Article

Context Engineering Tips for Agents That Run for Hours, Not Seconds

Practical context engineering tips for long-running AI agents. Learn how to compress tool results by size and importance, avoid breaking prompt caching, and prevent subtle context failures that cause agents to drift after dozens of turns.

context engineering tips

There's a specific failure mode in long-running agents that's hard to debug: the agent works fine for 30 turns, then starts making bad decisions. It forgets instructions. It repeats tool calls. The context window isn't full — you're under the token limit — but the agent is working with the wrong information. Not too little context. The wrong context.


This usually means your compression is keeping the wrong things and cutting the right ones. Two lessons we learned the hard way:


1. Strip tool results by size and importance — not just recency

In a multi-turn session, tool results are where your tokens go. A file read is 3,000 tokens. A search result, 2,000. After 50 tool calls, the context window is mostly old outputs the agent will never reference again.

The obvious move: strip old tool results. The trap: stripping by recency alone.

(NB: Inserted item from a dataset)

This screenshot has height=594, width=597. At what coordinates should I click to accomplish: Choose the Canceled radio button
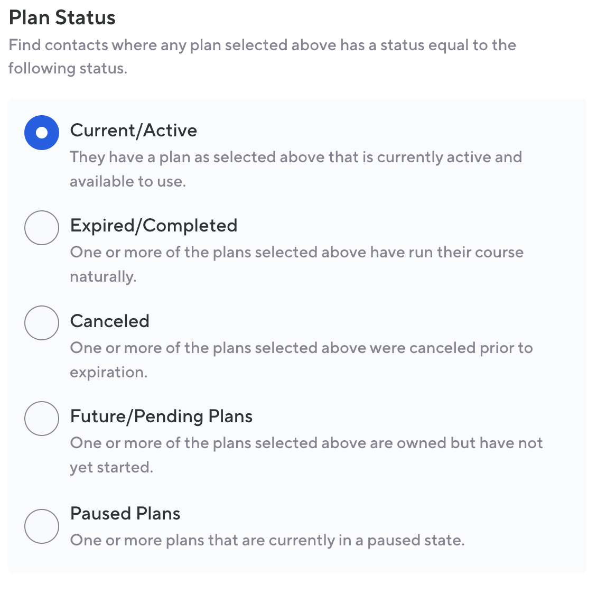pyautogui.click(x=41, y=323)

  • keep_recent_n_tool_results: 10keeps the 10 most recent results and replaces everything older with a placeholder. Sounds safe. But "recent" doesn't mean "important." A 4,000-token codebase search from two turns ago survives (it's recent and already acted on), while a 50-token get_user_preferences result from turn 5 gets replaced (it's old but still needed). The agent loses the user's settings. You debug for an hour before realizing the model isn't the problem — the compression is.

Two parameters fix this:

python
strategies = [
    {"type": "remove_tool_result", "params": {
        "keep_recent_n_tool_results": 5,
        "tool_result_placeholder": "Done",
        "keep_tools": ["get_user_preferences", "read_config"],
        "gt_token": 100
    }}
]

  • gt_token (greater-than threshold): Only strip results above this token count. Short results — a status code, a config value — are cheap to keep and often needed later. The 3,000-token file reads? Strip those. Set to 50–200.
  • keep_tools: Exempt specific tools from stripping entirely. Preferences, config, anything referenced across many turns.

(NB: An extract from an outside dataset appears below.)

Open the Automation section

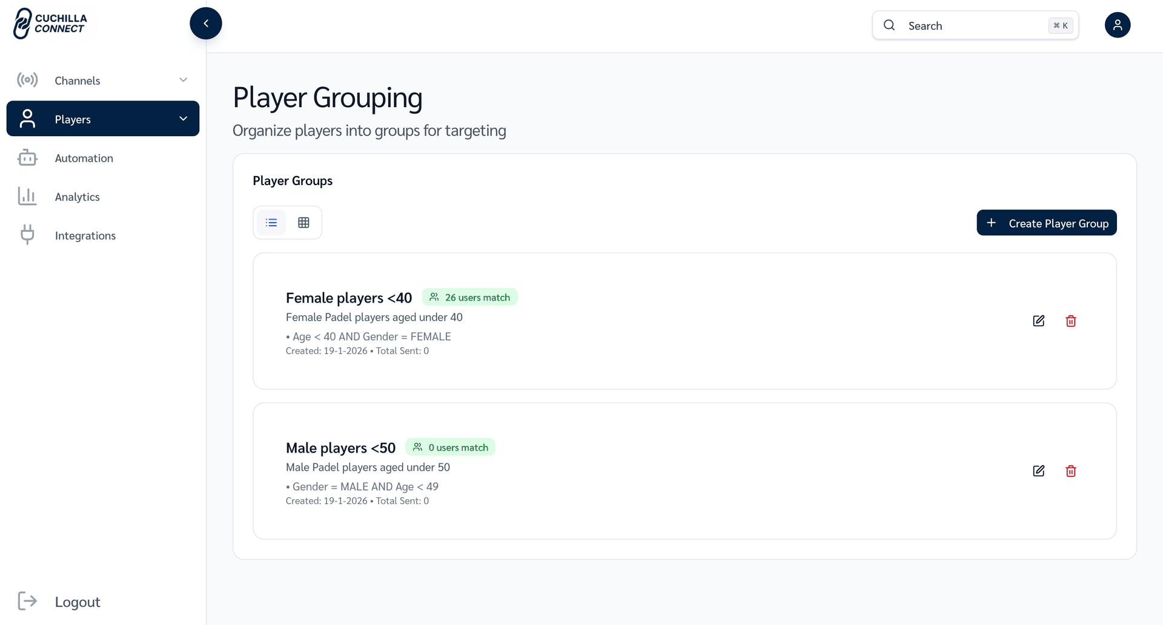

After content reduction, add `token_limit` as a safety net — but don't put it first. `token_limit` truncates from the oldest message forward, which means it can cut your system prompt or early instructions the agent still relies on. Always reduce content before enforcing a hard ceiling.


2. Prefer in-place compression — middle_out breaks prompt caching


In a long session, useful information clusters at the edges: system prompt at the head, recent work at the tail. The middle is old tool calls already acted on. middle_out — keep head and tail, drop the middle — sounds ideal.


The problem: it shifts message positions. OpenAI, Anthropic, and Google all cache prompts by prefix. Remove messages from the middle and the suffix shifts up — the cached prefix no longer matches. Every subsequent request is a cache miss.


The symptom is subtle: token count drops, agent still works, but latency creeps up and cost per request increases. Check the cached_tokens field in your API response (or cache_read_input_tokens for Anthropic) — a sudden drop after enabling middle_out is the tell.


remove_tool_result and remove_tool_call_params`compress in place — they shrink content inside messages without moving anything. The cached prefix stays intact. Reach for `middle_out` only when in-place compression alone can't fit the window.


In practice


Both tips above depend on one principle: store messages at full fidelity, compress only on retrieval. If you summarize or drop tool results before storing, you can't apply these strategies later — the data is gone. You also lose the ability to replay sessions and the raw signal that background processes (task extraction, progress tracking) read directly.


Store everything. Shape the context on the way out. Since edit_strategies is a parameter on each get_messagescall, the same session can serve different purposes — a wide window for planning, a tight stripped-down window for execution — without changing what's stored.

Here's the simplest production loop:

python
import openai
from acontext import AcontextClient


ac = AcontextClient(api_key="sk-ac-...")
oai = openai.OpenAI()


session = ac.sessions.create()
system_msg = {"role": "system", "content": "You are a research assistant."}


while True:
    user_input = input("You: ")
    ac.sessions.store_message(session.id, blob={"role": "user", "content": user_input}, format="openai")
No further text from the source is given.